- WHAT IS BEING ASKED -
What is needed here is a verbatim copy of the records that follow.
== == ==
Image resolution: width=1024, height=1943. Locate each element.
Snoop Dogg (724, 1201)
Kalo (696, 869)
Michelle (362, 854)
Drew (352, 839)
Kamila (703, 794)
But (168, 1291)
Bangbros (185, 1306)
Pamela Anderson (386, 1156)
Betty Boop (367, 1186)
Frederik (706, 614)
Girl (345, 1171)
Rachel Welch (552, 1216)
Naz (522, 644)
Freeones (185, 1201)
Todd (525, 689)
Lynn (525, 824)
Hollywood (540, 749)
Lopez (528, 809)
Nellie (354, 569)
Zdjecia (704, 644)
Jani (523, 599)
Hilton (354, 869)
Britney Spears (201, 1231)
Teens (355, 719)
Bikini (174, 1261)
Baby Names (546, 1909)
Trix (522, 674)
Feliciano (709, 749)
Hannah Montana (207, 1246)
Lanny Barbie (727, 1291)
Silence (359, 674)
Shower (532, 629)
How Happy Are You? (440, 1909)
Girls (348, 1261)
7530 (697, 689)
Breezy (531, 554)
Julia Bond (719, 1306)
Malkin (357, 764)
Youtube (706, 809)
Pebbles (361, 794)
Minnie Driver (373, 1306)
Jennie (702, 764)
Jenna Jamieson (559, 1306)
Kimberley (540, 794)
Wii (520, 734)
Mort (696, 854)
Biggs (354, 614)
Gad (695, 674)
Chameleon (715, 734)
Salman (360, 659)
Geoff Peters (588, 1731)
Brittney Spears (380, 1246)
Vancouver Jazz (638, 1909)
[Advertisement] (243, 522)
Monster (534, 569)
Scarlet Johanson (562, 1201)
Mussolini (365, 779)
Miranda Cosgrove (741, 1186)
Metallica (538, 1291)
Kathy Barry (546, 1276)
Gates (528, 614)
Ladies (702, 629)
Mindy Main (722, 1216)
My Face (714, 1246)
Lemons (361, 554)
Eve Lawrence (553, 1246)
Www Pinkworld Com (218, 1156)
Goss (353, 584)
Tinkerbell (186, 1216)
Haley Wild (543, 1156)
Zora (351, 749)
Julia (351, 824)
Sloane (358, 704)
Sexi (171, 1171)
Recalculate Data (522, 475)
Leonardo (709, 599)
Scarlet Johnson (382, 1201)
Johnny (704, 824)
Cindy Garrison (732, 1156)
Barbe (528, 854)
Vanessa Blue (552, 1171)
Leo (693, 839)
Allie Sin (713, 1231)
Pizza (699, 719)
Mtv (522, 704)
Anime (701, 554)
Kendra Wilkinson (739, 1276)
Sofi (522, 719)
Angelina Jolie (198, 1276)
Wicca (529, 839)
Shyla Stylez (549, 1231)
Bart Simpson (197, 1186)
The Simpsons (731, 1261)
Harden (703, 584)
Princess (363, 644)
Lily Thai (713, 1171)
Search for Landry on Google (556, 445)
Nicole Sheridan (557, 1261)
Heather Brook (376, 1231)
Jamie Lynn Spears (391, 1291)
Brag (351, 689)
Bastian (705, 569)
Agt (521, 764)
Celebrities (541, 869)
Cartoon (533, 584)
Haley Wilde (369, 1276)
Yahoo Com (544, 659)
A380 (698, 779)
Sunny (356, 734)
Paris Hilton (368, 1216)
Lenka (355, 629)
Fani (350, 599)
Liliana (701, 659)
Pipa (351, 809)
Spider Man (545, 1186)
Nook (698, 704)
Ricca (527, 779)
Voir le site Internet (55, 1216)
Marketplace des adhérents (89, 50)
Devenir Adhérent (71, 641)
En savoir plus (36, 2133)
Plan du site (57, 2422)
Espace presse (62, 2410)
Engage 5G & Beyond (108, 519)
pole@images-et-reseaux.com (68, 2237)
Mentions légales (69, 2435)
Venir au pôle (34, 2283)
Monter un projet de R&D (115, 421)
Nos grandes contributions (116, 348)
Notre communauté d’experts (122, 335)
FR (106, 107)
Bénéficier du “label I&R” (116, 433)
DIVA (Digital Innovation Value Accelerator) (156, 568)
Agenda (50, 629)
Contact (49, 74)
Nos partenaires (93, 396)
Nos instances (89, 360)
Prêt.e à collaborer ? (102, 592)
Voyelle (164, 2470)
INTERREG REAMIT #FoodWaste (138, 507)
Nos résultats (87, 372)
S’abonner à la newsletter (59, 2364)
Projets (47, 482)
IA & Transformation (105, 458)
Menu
== == ==
- REPLY TO THE EXERCISE -
Image resolution: width=1024, height=1943. Locate each element.
Snoop Dogg (724, 1201)
Kalo (696, 869)
Michelle (362, 854)
Drew (352, 839)
Kamila (703, 794)
But (168, 1291)
Bangbros (185, 1306)
Pamela Anderson (386, 1156)
Betty Boop (367, 1186)
Frederik (706, 614)
Girl (345, 1171)
Rachel Welch (552, 1216)
Naz (522, 644)
Freeones (185, 1201)
Todd (525, 689)
Lynn (525, 824)
Hollywood (540, 749)
Lopez (528, 809)
Nellie (354, 569)
Zdjecia (704, 644)
Jani (523, 599)
Hilton (354, 869)
Britney Spears (201, 1231)
Teens (355, 719)
Bikini (174, 1261)
Baby Names (546, 1909)
Trix (522, 674)
Feliciano (709, 749)
Hannah Montana (207, 1246)
Lanny Barbie (727, 1291)
Silence (359, 674)
Shower (532, 629)
How Happy Are You? (440, 1909)
Girls (348, 1261)
7530 (697, 689)
Breezy (531, 554)
Julia Bond (719, 1306)
Malkin (357, 764)
Youtube (706, 809)
Pebbles (361, 794)
Minnie Driver (373, 1306)
Jennie (702, 764)
Jenna Jamieson (559, 1306)
Kimberley (540, 794)
Wii (520, 734)
Mort (696, 854)
Biggs (354, 614)
Gad (695, 674)
Chameleon (715, 734)
Salman (360, 659)
Geoff Peters (588, 1731)
Brittney Spears (380, 1246)
Vancouver Jazz (638, 1909)
[Advertisement] (243, 522)
Monster (534, 569)
Scarlet Johanson (562, 1201)
Mussolini (365, 779)
Miranda Cosgrove (741, 1186)
Metallica (538, 1291)
Kathy Barry (546, 1276)
Gates (528, 614)
Ladies (702, 629)
Mindy Main (722, 1216)
My Face (714, 1246)
Lemons (361, 554)
Eve Lawrence (553, 1246)
Www Pinkworld Com (218, 1156)
Goss (353, 584)
Tinkerbell (186, 1216)
Haley Wild (543, 1156)
Zora (351, 749)
Julia (351, 824)
Sloane (358, 704)
Sexi (171, 1171)
Recalculate Data (522, 475)
Leonardo (709, 599)
Scarlet Johnson (382, 1201)
Johnny (704, 824)
Cindy Garrison (732, 1156)
Barbe (528, 854)
Vanessa Blue (552, 1171)
Leo (693, 839)
Allie Sin (713, 1231)
Pizza (699, 719)
Mtv (522, 704)
Anime (701, 554)
Kendra Wilkinson (739, 1276)
Sofi (522, 719)
Angelina Jolie (198, 1276)
Wicca (529, 839)
Shyla Stylez (549, 1231)
Bart Simpson (197, 1186)
The Simpsons (731, 1261)
Harden (703, 584)
Princess (363, 644)
Lily Thai (713, 1171)
Search for Landry on Google (556, 445)
Nicole Sheridan (557, 1261)
Heather Brook (376, 1231)
Jamie Lynn Spears (391, 1291)
Brag (351, 689)
Bastian (705, 569)
Agt (521, 764)
Celebrities (541, 869)
Cartoon (533, 584)
Haley Wilde (369, 1276)
Yahoo Com (544, 659)
A380 (698, 779)
Sunny (356, 734)
Paris Hilton (368, 1216)
Lenka (355, 629)
Fani (350, 599)
Liliana (701, 659)
Pipa (351, 809)
Spider Man (545, 1186)
Nook (698, 704)
Ricca (527, 779)
Voir le site Internet (55, 1216)
Marketplace des adhérents (89, 50)
Devenir Adhérent (71, 641)
En savoir plus (36, 2133)
Plan du site (57, 2422)
Espace presse (62, 2410)
Engage 5G & Beyond (108, 519)
pole@images-et-reseaux.com (68, 2237)
Mentions légales (69, 2435)
Venir au pôle (34, 2283)
Monter un projet de R&D (115, 421)
Nos grandes contributions (116, 348)
Notre communauté d’experts (122, 335)
FR (106, 107)
Bénéficier du “label I&R” (116, 433)
DIVA (Digital Innovation Value Accelerator) (156, 568)
Agenda (50, 629)
Contact (49, 74)
Nos partenaires (93, 396)
Nos instances (89, 360)
Prêt.e à collaborer ? (102, 592)
Voyelle (164, 2470)
INTERREG REAMIT #FoodWaste (138, 507)
Nos résultats (87, 372)
S’abonner à la newsletter (59, 2364)
Projets (47, 482)
IA & Transformation (105, 458)
Menu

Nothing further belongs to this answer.